展示文本:
────────────────────────────────────────
基于交互关系分组建模融合的组群行为识别算法

摘要/Abstract

摘要： 组群成员间的交互关系建模是组群行为识别的核心技术。本文为解决复杂场景下组群关系繁琐、关系推理时复杂度高并存在信息冗余等问题,提出一种交互关系分组推理的模型。首先，利用CNN网络和RoIAlign提取视频帧中的场景信息和个人信息作为初始特征,利用个人空间坐标对人群进行二分组（例如：在Volleyball数据集中，利用参与者的bounding boxes的X坐标信息进行排序，然后为每个人建立序号ID,并从左到右将12名成员分为2组）；其次，将划分后的2个局部分组以及全局场景组群，分别利用图卷积网络（Graph Convolutional Network, GCN）进行组交互关系推理,并确定各自组内的关键人物；然后，以全局关系特征作为真实值，将二分组的局部关系特征合并作为预测值，构建两者之间的交叉熵损失函数反馈优化上一级分组交互关系GCN网络，旨在确保2个分组的关键人物与全局关键人物匹配成功。再以全局交互关系中的关键人物信息为指导，分别与2个分组的关键人物进行匹配，将匹配成功后2个小组中的关键人物作为目标节点，建立组间关系图，并经GCN推理得到组间的关系特征；最后，初始特征分别与组间和全局交互关系特征融合得到2个群组行为支路，经过决策融合得到最终的识别结果。实验表明，在Volleyball数据集和NBA数据集上分别取得93.1%和48.1%的准确率。

关键词: 分组交互关系融合, 关键人物匹配, 决策融合, 组群行为识别

Abstract: The modeling of interaction relationship between group members is the core technology of group activity recognition. High complexity and information redundancy in relational reasoning are tough problems in complex scenarios when modeling its group interactions. In order to solve these problems, we propose a model of grouping interactive relation. Firstly, CNN and RoIAlign are used to extract the scene information and personal information as initial features in each frame, and the whole group is divided into two subgroups by the personal spatial coordinates (For example, in the Volleyball data set, the X coordinates of participants’bounding boxes are used to rank, then, everyone set is set up an ordinal ID and 12 people are divided into two group from left to right). Secondly, the two local groups and the global scene groups are divided, the Graph Convolutional Network （GCN） is used to deduce their interaction relationship respectively, and the key persons in each group are determined. Then, we can regard global relationship features as the real value, and merge the characteristics of local relation of two groups as predicted value. In order to match the key figures of two groups with key figures from the whole group successfully, the cross-entropy loss function is built between the two and feedback to optimize the upper-level group GCN interaction relationship network. Next, with the information of key figures in the global interaction relationship as a guide, the key figures in the two subgroups are matched respectively. After successful matching, the matched key figures in the two subgroups are taken as the target nodes to establish a relationship graph between these two subgroups, and then it is deduced by GCN. Finally, the initial features are fused with intergroup and global interaction characteristics respectively to obtain two group behavior branches, and the final recognition result is obtained through decision fusion. The experiment shows that the accuracy is 93.1% on Volleyball data set and the accuracy is 48.1% on NBA data set.
────────────────────────────────────────
待做题目:
1 – 找出组群行为识别算法摘要里列出的中文关键词，一个不漏地写出来。
2 – 从组群行为识别算法摘要的最后一句之后接着往下续写。

数据摘录:
────────────────────────────────────────
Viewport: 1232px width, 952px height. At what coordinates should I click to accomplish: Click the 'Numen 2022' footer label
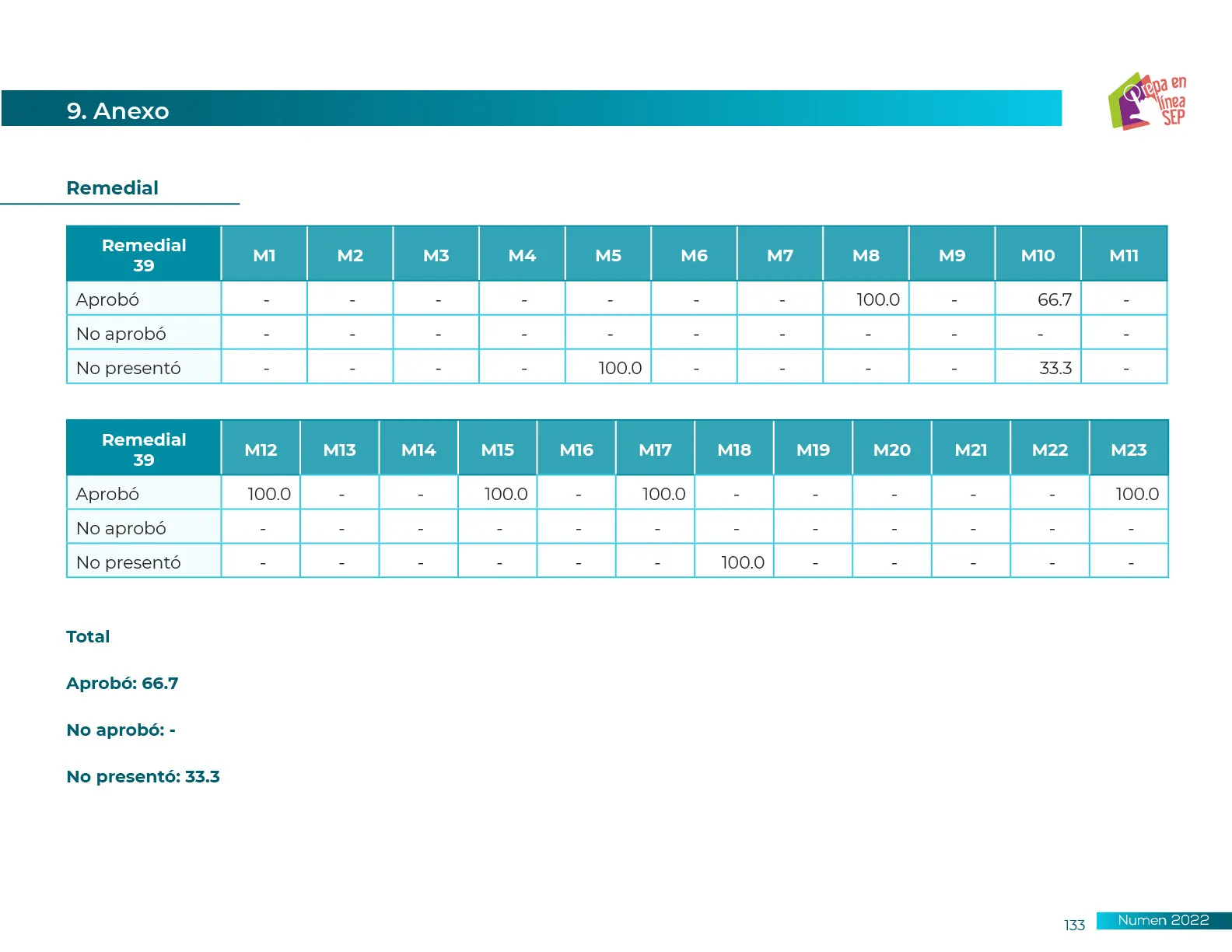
────────────────────────────────────────
逐题答案:
1 – 分组交互关系融合、关键人物匹配、决策融合、组群行为识别

2 –
Key words: grouping interaction relationship fusion, key person matching, decision fusion, group behavior recognition

王传旭, 刘冉. 基于交互关系分组建模融合的组群行为识别算法[J]. 计算机与现代化, 2022, 0(01): 1-9.

WANG Chuan-xu, LIU Ran. Group Activity Recognition Algorithm Based on Interaction Relationship Grouping Modeling Fusion[J]. Computer and Modernization, 2022, 0(01): 1-9.

参考文献［33］

［1］	CARREIRA J, ZISSERMAN A. Quo vadis, action recognition? A new model and the kinetics dataset［C］// Proceedings of the 2017 IEEE Conference on Computer Vision and Pattern Recognition. 2017:4724-4733.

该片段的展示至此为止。